ASSIGNED TASK: Go through the entries below and collect each line with the string "agent" in it.

Records drawn from a dataset:
-=-=-=-=-
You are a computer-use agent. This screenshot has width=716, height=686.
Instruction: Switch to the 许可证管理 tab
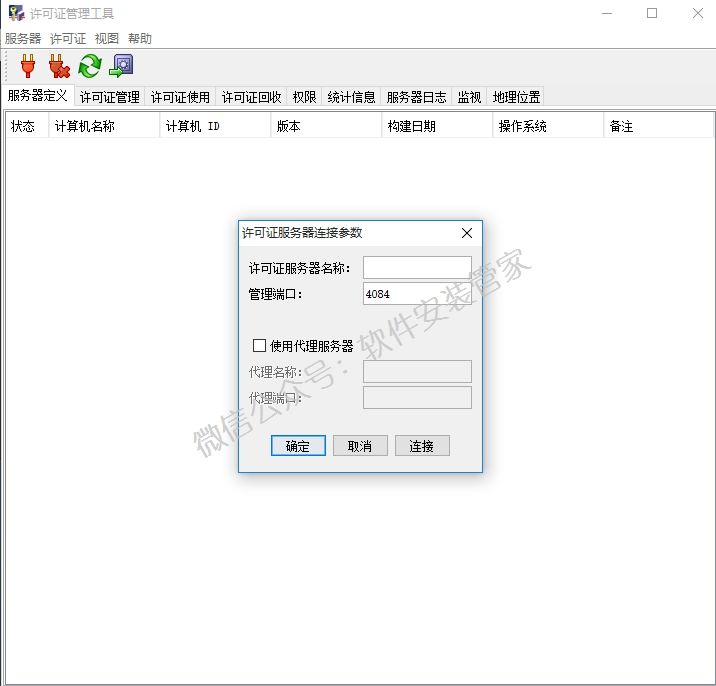coord(110,97)
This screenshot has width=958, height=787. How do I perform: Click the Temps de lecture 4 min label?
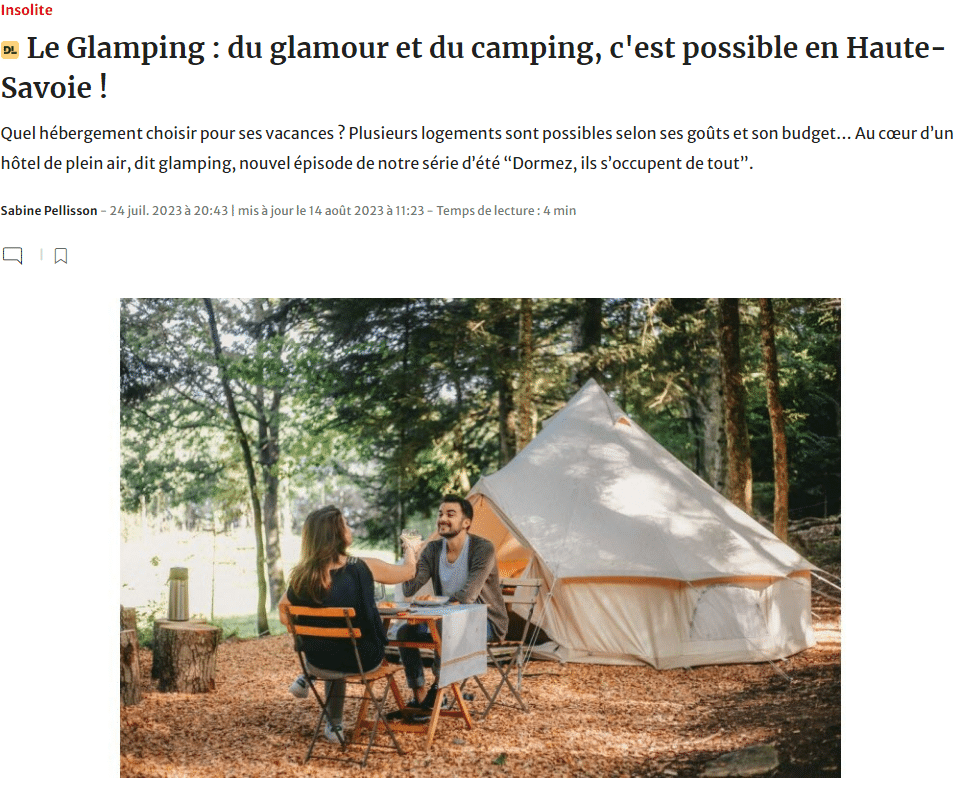click(506, 211)
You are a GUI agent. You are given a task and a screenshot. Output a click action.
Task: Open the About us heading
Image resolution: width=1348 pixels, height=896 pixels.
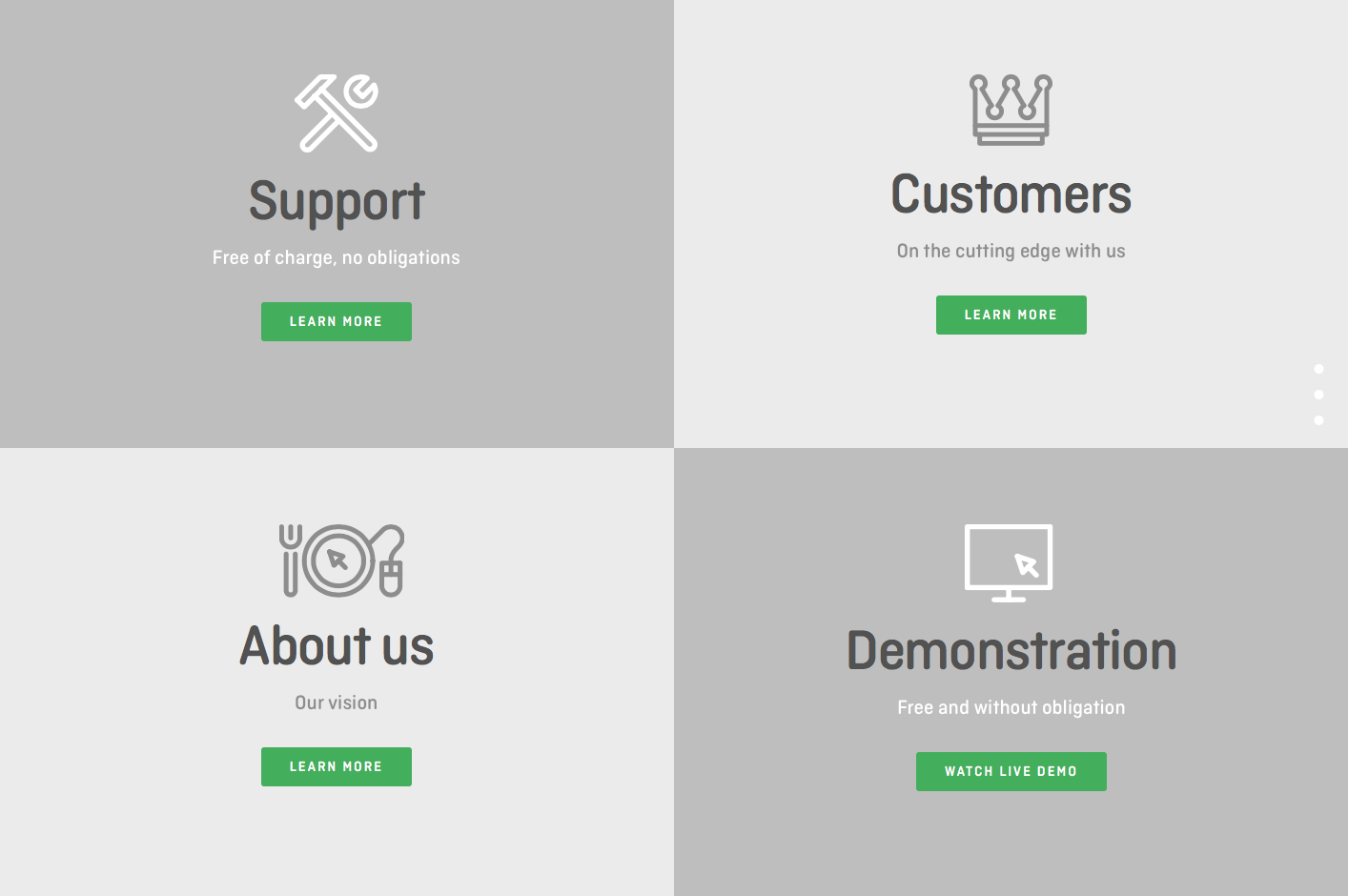337,645
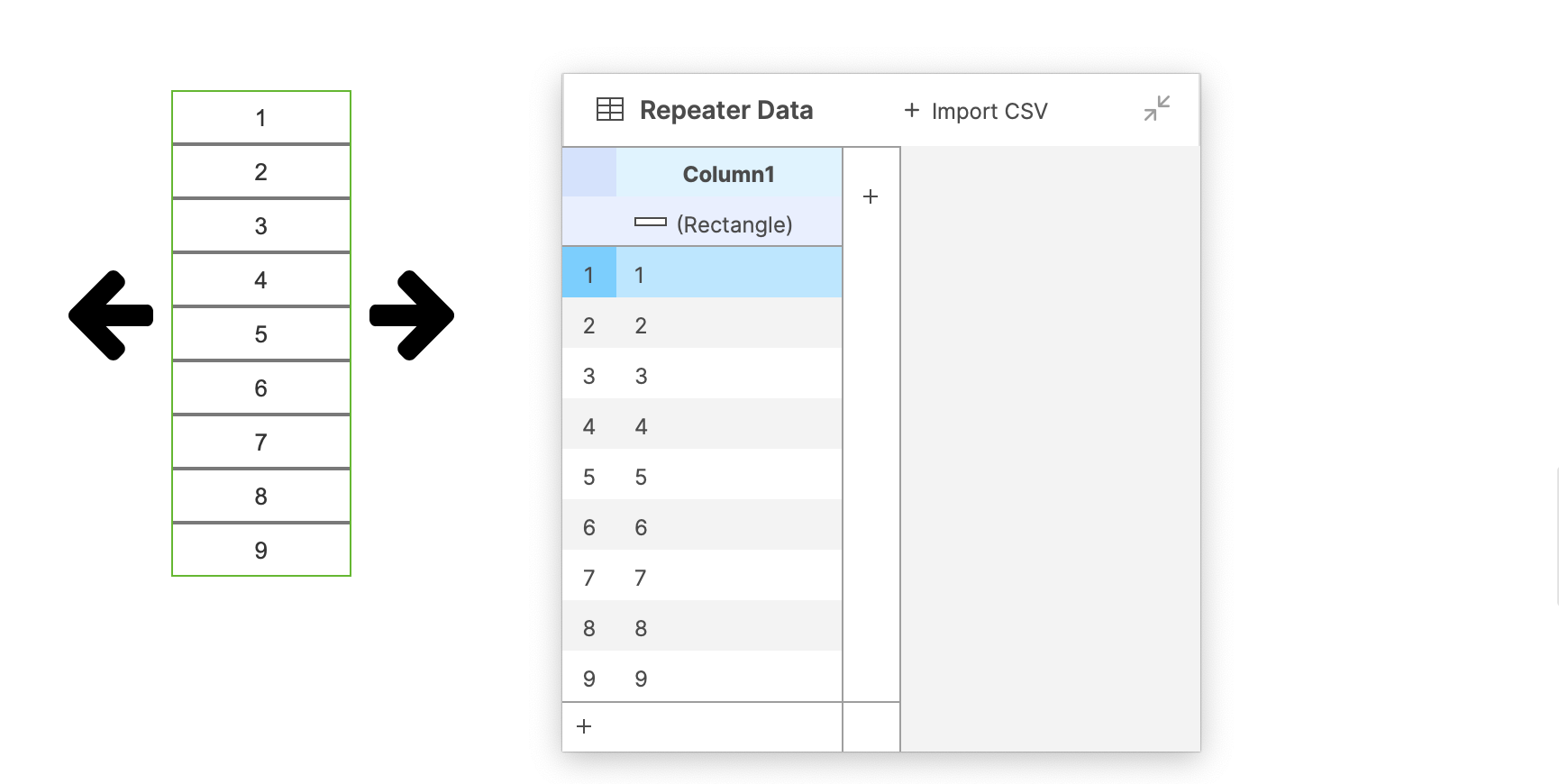
Task: Collapse the Repeater Data panel
Action: click(x=1156, y=109)
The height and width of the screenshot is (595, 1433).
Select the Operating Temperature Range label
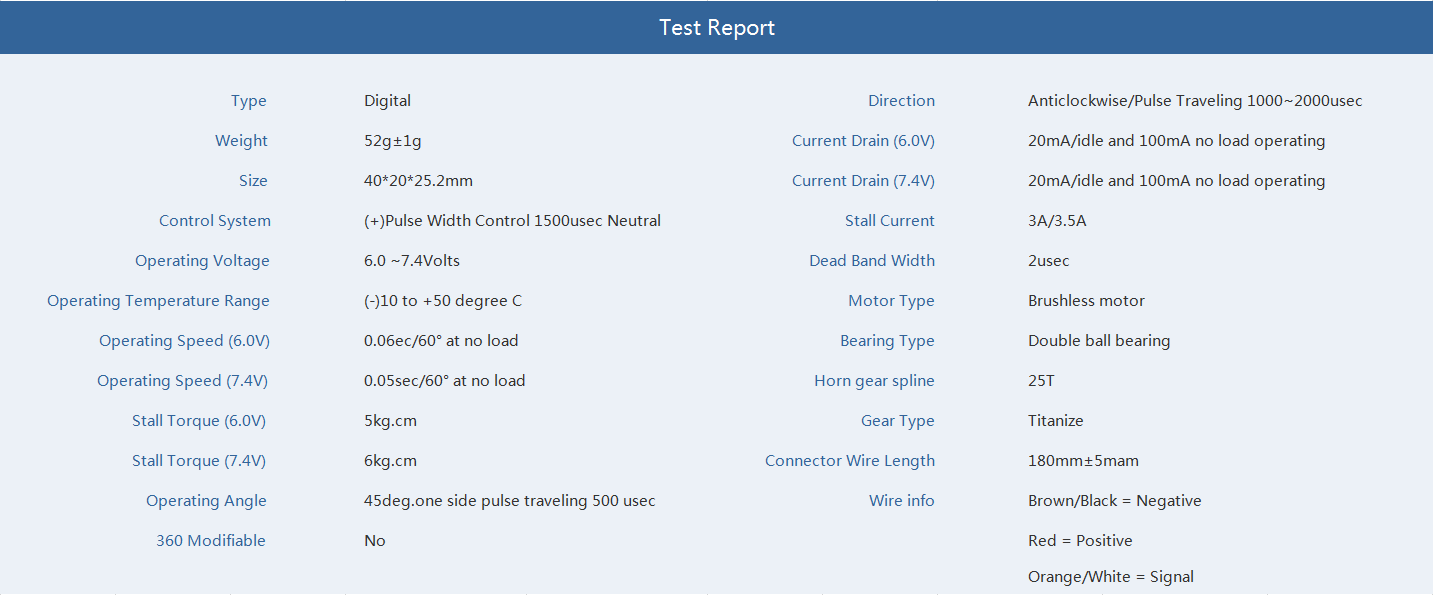point(158,301)
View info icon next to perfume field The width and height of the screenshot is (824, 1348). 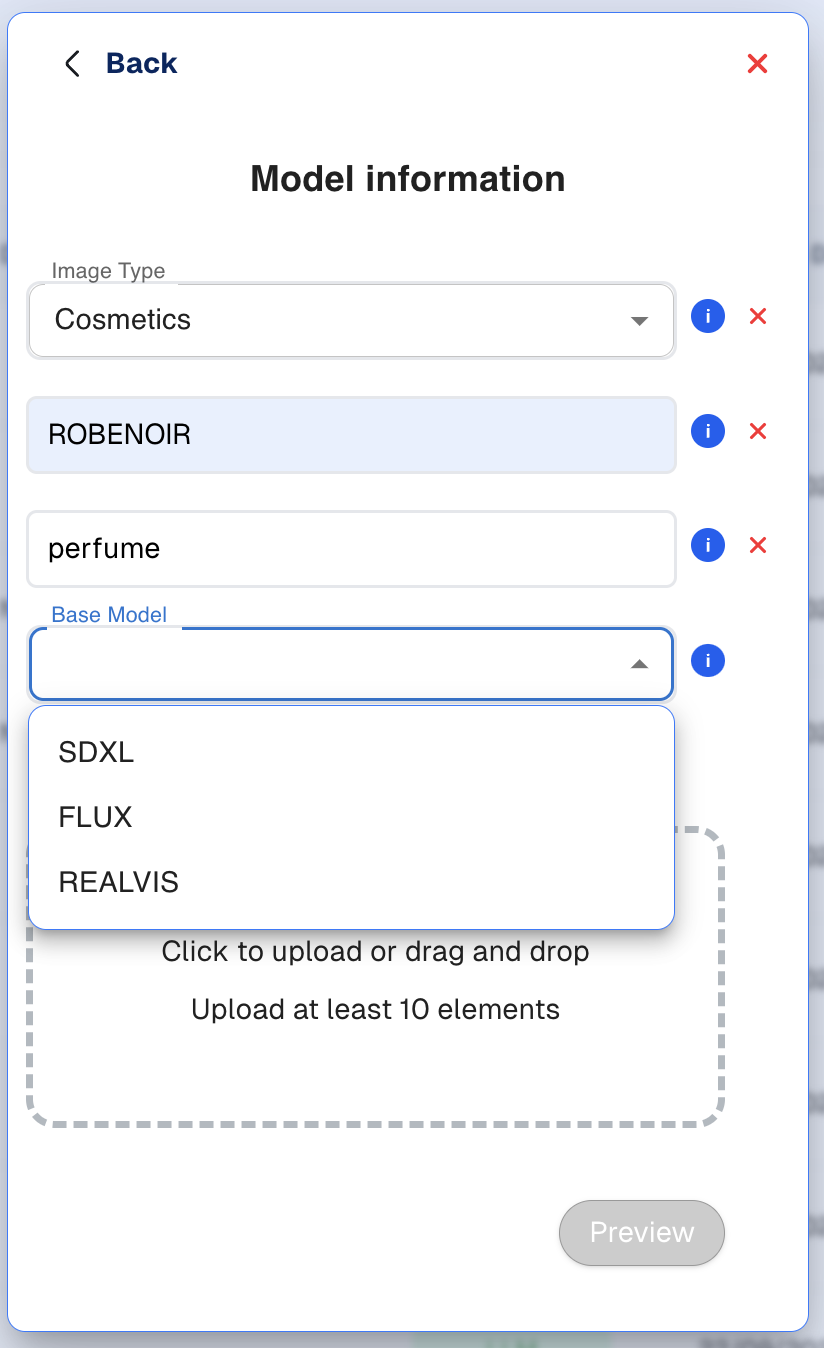pyautogui.click(x=708, y=546)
-=-=-=-=-
RESULT FOR THIS EXERCISE:
You are a computer-use agent. This screenshot has width=716, height=686.
You are a GUI agent. You are given a task and a screenshot. Output a click action.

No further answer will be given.